Around half a million people live here directly or indirectly from coal or electricity, says Sam Lukhuleni, who represents the miners at the NUMSA union. South Africa is one of the countries in the world that produces and consumes the most coal.

“This is a Glencore open-pit mine,” says the union leader, pointing to a hill. Glencore, the Swiss-based commodities company, makes billions from South African coal. Especially since the prices for coal have exploded at times because of the Ukraine war.

A man works at the Glencore mine who will not be named. The 42-year-old fears losing his job if he speaks to the media. “The coal mines are where you can earn enough money to pay your children’s school fees.”

He would earn better in the coal sector than in a supermarket. Around a third of all people in South Africa are unemployed. That’s why the miner considers himself lucky to have been working in the coal mine for 15 years and making sure that South Africa has electricity.

I pull thousands of tons of coal from the ground. And when I come home, we still have no electricity.

South Africa is in the deepest power crisis in its history. The power goes out for hours every day. The reason: the demand for electricity has exceeded the supply for years. To prevent the national power grid from collapsing, the electricity is currently shut off for several hours every day – this is known as “load shedding”.

With the electricity crisis, his work is increasingly frustrating, says the miner: “I get thousands of tons of coal out of the ground. And when I come home, we still have no electricity.” That’s frustrating. But there are people who pay an even higher price.

health price

According to studies, up to 5,000 people die every year as a result of air pollution from coal-fired power plants. The Mpumalanga area is considered to be one of the most polluted in the world.

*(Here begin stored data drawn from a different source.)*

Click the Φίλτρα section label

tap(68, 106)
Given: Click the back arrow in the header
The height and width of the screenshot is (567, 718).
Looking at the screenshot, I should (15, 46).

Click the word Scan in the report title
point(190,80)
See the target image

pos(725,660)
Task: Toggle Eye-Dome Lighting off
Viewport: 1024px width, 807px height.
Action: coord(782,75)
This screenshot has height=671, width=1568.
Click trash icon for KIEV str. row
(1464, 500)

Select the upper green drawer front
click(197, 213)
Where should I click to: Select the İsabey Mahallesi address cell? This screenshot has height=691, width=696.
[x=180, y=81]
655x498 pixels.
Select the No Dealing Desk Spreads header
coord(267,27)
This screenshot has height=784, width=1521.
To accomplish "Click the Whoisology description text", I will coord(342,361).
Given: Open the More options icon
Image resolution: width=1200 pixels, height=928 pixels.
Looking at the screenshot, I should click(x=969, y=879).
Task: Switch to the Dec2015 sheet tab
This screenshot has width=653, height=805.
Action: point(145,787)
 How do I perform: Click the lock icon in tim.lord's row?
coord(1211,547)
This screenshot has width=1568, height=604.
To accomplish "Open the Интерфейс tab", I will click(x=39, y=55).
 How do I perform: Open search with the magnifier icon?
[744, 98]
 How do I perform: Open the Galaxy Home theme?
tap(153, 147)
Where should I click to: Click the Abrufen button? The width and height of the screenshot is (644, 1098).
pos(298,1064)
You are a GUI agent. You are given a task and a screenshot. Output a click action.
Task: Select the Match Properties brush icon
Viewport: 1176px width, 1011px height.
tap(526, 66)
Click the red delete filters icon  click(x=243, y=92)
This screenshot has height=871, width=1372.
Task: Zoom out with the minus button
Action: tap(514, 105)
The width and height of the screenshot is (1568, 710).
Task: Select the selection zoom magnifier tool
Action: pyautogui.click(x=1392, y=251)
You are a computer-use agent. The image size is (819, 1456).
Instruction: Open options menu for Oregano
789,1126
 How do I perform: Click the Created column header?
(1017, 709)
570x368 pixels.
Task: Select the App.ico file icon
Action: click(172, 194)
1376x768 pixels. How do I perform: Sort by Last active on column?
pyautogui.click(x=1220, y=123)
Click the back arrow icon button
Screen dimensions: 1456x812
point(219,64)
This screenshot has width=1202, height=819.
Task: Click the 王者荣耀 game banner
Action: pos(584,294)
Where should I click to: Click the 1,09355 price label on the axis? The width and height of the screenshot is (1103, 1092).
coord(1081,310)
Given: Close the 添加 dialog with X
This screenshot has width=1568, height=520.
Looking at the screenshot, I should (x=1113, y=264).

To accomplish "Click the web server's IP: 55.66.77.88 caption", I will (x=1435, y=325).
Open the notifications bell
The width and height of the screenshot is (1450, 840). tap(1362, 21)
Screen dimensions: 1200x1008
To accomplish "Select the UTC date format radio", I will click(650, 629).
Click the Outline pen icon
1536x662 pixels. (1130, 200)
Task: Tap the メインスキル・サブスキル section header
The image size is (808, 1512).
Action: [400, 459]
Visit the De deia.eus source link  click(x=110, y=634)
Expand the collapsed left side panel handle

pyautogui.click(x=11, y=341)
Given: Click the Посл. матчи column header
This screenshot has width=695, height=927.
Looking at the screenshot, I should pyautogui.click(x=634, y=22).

Nobody knows that better than Sam Lukhuleni. At NUMSA he is responsible for occupational safety and health. “The water that people drink here is contaminated with chemicals. The coal dust leads to respiratory diseases,” says Lukhuleni in front of the Duvha coal-fired power plant.

The noise from the power plant sounds like a jet plane constantly circling overhead. “The people who live next to the power plant are affected by the noise, the dust, all the emissions.” That is a problem. All the more so because, despite the high price people pay for electricity production here in the coal belt, at the end of the day the lights don’t go on because of the power outages.